Item coordinate data:

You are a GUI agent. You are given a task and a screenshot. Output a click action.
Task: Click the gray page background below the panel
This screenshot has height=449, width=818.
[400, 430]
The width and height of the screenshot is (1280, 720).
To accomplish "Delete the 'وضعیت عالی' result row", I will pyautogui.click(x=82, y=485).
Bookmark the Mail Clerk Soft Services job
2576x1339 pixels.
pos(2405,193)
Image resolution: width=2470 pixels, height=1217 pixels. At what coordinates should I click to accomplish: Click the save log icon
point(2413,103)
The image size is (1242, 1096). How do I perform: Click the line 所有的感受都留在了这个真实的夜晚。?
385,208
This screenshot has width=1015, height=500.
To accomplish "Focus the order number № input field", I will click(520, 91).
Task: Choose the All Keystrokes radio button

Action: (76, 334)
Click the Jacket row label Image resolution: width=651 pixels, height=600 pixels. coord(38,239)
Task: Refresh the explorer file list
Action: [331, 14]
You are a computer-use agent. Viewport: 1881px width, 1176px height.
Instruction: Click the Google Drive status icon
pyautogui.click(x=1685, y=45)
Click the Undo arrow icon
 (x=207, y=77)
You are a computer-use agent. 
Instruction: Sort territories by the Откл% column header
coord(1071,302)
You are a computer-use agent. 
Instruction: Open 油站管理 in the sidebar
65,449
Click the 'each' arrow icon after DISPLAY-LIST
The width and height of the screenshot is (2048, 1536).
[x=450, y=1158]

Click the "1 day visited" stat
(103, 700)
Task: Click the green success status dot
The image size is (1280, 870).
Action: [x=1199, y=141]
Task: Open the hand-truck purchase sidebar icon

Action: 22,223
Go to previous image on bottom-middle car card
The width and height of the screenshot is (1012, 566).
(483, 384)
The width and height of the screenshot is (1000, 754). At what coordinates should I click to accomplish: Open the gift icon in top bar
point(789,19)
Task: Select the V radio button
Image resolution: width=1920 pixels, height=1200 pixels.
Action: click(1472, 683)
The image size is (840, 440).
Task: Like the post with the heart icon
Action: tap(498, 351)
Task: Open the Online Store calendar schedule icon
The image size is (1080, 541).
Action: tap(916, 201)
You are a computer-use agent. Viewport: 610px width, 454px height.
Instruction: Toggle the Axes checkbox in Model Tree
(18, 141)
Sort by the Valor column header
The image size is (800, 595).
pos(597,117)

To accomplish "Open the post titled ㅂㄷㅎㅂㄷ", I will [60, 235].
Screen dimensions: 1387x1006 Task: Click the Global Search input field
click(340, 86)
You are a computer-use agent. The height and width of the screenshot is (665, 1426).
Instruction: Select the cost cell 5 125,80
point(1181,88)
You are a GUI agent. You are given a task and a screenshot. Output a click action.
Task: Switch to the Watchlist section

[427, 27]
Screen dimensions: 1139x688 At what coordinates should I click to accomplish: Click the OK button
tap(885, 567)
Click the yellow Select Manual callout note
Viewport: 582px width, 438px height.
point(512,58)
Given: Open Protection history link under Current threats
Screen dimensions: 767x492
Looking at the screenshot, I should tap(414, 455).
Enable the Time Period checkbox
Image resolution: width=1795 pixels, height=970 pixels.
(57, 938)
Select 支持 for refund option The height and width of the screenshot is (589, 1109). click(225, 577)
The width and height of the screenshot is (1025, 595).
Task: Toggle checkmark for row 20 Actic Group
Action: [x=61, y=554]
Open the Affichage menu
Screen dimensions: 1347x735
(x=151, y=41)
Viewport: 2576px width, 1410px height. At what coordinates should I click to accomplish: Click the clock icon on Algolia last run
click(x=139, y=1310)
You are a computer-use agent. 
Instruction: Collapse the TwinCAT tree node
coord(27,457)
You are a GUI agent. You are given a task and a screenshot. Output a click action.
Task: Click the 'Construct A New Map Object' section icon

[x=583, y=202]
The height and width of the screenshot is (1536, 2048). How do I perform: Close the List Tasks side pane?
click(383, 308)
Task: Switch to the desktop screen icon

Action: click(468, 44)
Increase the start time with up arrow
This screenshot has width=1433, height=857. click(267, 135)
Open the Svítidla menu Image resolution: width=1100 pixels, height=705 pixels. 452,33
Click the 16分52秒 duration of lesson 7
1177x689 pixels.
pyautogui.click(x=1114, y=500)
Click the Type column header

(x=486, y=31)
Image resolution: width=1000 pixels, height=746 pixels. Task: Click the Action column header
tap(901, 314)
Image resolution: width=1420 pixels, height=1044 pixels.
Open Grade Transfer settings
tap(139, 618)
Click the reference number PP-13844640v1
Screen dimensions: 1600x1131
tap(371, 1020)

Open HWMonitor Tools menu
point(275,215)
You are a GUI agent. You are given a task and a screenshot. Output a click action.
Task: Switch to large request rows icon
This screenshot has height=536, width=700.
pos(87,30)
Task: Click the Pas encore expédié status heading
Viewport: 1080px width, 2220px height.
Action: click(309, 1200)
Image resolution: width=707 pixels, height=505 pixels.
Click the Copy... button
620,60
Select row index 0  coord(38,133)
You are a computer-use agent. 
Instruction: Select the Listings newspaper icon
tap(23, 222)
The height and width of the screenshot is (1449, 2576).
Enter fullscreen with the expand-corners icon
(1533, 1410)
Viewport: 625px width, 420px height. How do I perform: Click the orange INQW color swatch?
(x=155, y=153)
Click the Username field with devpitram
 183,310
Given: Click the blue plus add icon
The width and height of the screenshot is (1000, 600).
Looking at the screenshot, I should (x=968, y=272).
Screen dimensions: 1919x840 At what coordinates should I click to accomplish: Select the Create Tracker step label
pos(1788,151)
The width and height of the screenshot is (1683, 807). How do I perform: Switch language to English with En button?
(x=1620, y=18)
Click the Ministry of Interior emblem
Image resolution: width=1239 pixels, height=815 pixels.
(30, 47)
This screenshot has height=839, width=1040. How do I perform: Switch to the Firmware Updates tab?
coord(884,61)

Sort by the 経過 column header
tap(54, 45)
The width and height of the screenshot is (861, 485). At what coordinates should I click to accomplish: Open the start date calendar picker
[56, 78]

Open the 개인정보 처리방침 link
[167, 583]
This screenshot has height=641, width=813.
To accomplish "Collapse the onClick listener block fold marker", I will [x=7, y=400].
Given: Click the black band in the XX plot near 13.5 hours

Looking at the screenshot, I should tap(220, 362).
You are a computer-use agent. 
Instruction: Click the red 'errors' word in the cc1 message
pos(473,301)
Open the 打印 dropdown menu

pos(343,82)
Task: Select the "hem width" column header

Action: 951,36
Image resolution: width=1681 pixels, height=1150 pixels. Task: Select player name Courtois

> **Task to complete**
Copy every line of the data above without changing anything.

> **Answer below**
You are a GUI agent. You are given a task and a screenshot. Output a click action.
Task: Click the gray page background below the panel
This screenshot has height=449, width=818.
[400, 430]
The width and height of the screenshot is (1280, 720).
To accomplish "Delete the 'وضعیت عالی' result row", I will pyautogui.click(x=82, y=485).
Bookmark the Mail Clerk Soft Services job
2576x1339 pixels.
pos(2405,193)
Image resolution: width=2470 pixels, height=1217 pixels. At what coordinates should I click to accomplish: Click the save log icon
point(2413,103)
The image size is (1242, 1096). How do I perform: Click the line 所有的感受都留在了这个真实的夜晚。?
385,208
This screenshot has width=1015, height=500.
To accomplish "Focus the order number № input field", I will click(520, 91).
Task: Choose the All Keystrokes radio button

Action: (76, 334)
Click the Jacket row label Image resolution: width=651 pixels, height=600 pixels. coord(38,239)
Task: Refresh the explorer file list
Action: [331, 14]
You are a computer-use agent. Viewport: 1881px width, 1176px height.
Instruction: Click the Google Drive status icon
pyautogui.click(x=1685, y=45)
Click the Undo arrow icon
 (x=207, y=77)
You are a computer-use agent. 
Instruction: Sort territories by the Откл% column header
coord(1071,302)
You are a computer-use agent. 
Instruction: Open 油站管理 in the sidebar
65,449
Click the 'each' arrow icon after DISPLAY-LIST
The width and height of the screenshot is (2048, 1536).
[x=450, y=1158]

Click the "1 day visited" stat
(103, 700)
Task: Click the green success status dot
The image size is (1280, 870).
Action: [x=1199, y=141]
Task: Open the hand-truck purchase sidebar icon

Action: 22,223
Go to previous image on bottom-middle car card
The width and height of the screenshot is (1012, 566).
(483, 384)
The width and height of the screenshot is (1000, 754). At what coordinates should I click to accomplish: Open the gift icon in top bar
point(789,19)
Task: Select the V radio button
Image resolution: width=1920 pixels, height=1200 pixels.
Action: click(1472, 683)
The image size is (840, 440).
Task: Like the post with the heart icon
Action: tap(498, 351)
Task: Open the Online Store calendar schedule icon
The image size is (1080, 541).
Action: tap(916, 201)
You are a computer-use agent. Viewport: 610px width, 454px height.
Instruction: Toggle the Axes checkbox in Model Tree
(18, 141)
Sort by the Valor column header
The image size is (800, 595).
pos(597,117)

To accomplish "Open the post titled ㅂㄷㅎㅂㄷ", I will [60, 235].
Screen dimensions: 1387x1006 Task: Click the Global Search input field
click(340, 86)
You are a computer-use agent. The height and width of the screenshot is (665, 1426).
Instruction: Select the cost cell 5 125,80
point(1181,88)
You are a GUI agent. You are given a task and a screenshot. Output a click action.
Task: Switch to the Watchlist section

[427, 27]
Screen dimensions: 1139x688 At what coordinates should I click to accomplish: Click the OK button
tap(885, 567)
Click the yellow Select Manual callout note
Viewport: 582px width, 438px height.
point(512,58)
Given: Open Protection history link under Current threats
Screen dimensions: 767x492
Looking at the screenshot, I should tap(414, 455).
Enable the Time Period checkbox
Image resolution: width=1795 pixels, height=970 pixels.
(57, 938)
Select 支持 for refund option The height and width of the screenshot is (589, 1109). click(225, 577)
The width and height of the screenshot is (1025, 595).
Task: Toggle checkmark for row 20 Actic Group
Action: [x=61, y=554]
Open the Affichage menu
Screen dimensions: 1347x735
(x=151, y=41)
Viewport: 2576px width, 1410px height. At what coordinates should I click to accomplish: Click the clock icon on Algolia last run
click(x=139, y=1310)
You are a computer-use agent. 
Instruction: Collapse the TwinCAT tree node
coord(27,457)
You are a GUI agent. You are given a task and a screenshot. Output a click action.
Task: Click the 'Construct A New Map Object' section icon

[x=583, y=202]
The height and width of the screenshot is (1536, 2048). How do I perform: Close the List Tasks side pane?
click(383, 308)
Task: Switch to the desktop screen icon

Action: click(468, 44)
Increase the start time with up arrow
This screenshot has width=1433, height=857. click(267, 135)
Open the Svítidla menu Image resolution: width=1100 pixels, height=705 pixels. 452,33
Click the 16分52秒 duration of lesson 7
1177x689 pixels.
pyautogui.click(x=1114, y=500)
Click the Type column header

(x=486, y=31)
Image resolution: width=1000 pixels, height=746 pixels. Task: Click the Action column header
tap(901, 314)
Image resolution: width=1420 pixels, height=1044 pixels.
Open Grade Transfer settings
tap(139, 618)
Click the reference number PP-13844640v1
Screen dimensions: 1600x1131
tap(371, 1020)

Open HWMonitor Tools menu
point(275,215)
You are a GUI agent. You are given a task and a screenshot. Output a click action.
Task: Switch to large request rows icon
This screenshot has height=536, width=700.
pos(87,30)
Task: Click the Pas encore expédié status heading
Viewport: 1080px width, 2220px height.
Action: click(309, 1200)
Image resolution: width=707 pixels, height=505 pixels.
Click the Copy... button
620,60
Select row index 0  coord(38,133)
You are a computer-use agent. 
Instruction: Select the Listings newspaper icon
tap(23, 222)
The height and width of the screenshot is (1449, 2576).
Enter fullscreen with the expand-corners icon
(1533, 1410)
Viewport: 625px width, 420px height. How do I perform: Click the orange INQW color swatch?
(x=155, y=153)
Click the Username field with devpitram
 183,310
Given: Click the blue plus add icon
The width and height of the screenshot is (1000, 600).
Looking at the screenshot, I should (x=968, y=272).
Screen dimensions: 1919x840 At what coordinates should I click to accomplish: Select the Create Tracker step label
pos(1788,151)
The width and height of the screenshot is (1683, 807). How do I perform: Switch language to English with En button?
(x=1620, y=18)
Click the Ministry of Interior emblem
Image resolution: width=1239 pixels, height=815 pixels.
(30, 47)
This screenshot has height=839, width=1040. How do I perform: Switch to the Firmware Updates tab?
coord(884,61)

Sort by the 経過 column header
tap(54, 45)
The width and height of the screenshot is (861, 485). At what coordinates should I click to accomplish: Open the start date calendar picker
[56, 78]

Open the 개인정보 처리방침 link
[167, 583]
This screenshot has height=641, width=813.
To accomplish "Collapse the onClick listener block fold marker", I will [x=7, y=400].
Given: Click the black band in the XX plot near 13.5 hours

Looking at the screenshot, I should tap(220, 362).
You are a computer-use agent. 
Instruction: Click the red 'errors' word in the cc1 message
pos(473,301)
Open the 打印 dropdown menu

pos(343,82)
Task: Select the "hem width" column header

Action: 951,36
Image resolution: width=1681 pixels, height=1150 pixels. Task: Select player name Courtois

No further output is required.